* _Records for this exercise_:
--------------------------------------------------
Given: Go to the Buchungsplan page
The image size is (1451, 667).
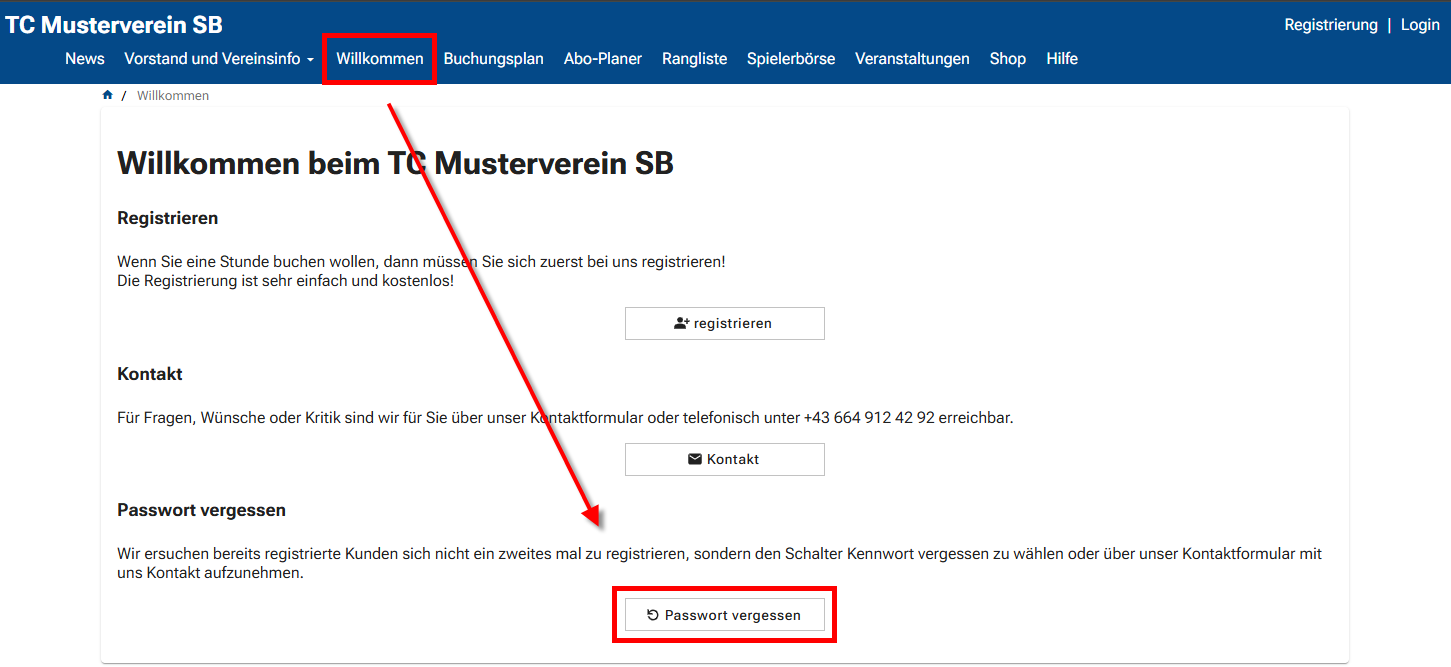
--------------------------------------------------
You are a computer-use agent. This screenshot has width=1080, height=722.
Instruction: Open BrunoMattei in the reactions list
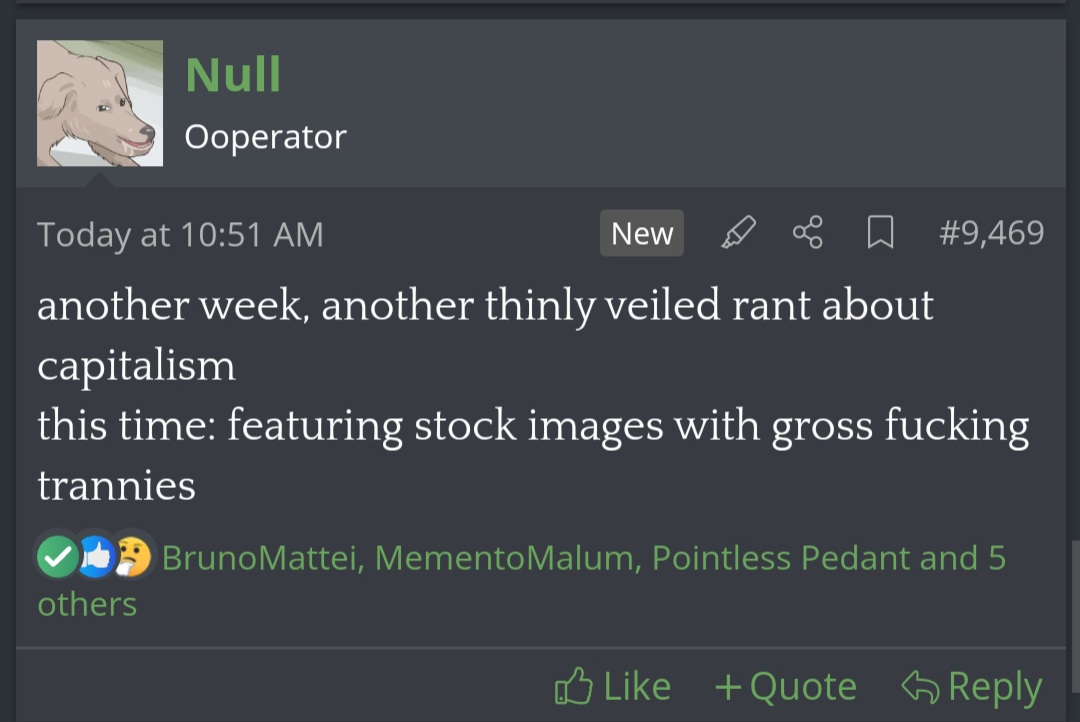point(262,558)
--------------------------------------------------
* _Required action_: Output the lines above between the one holding "Given: Go to the Buchungsplan page" and the one holding "The image size is (1451, 667).", inclusive, with nothing before or after them.

* _Solution for this exercise_:
Given: Go to the Buchungsplan page
The image size is (1451, 667).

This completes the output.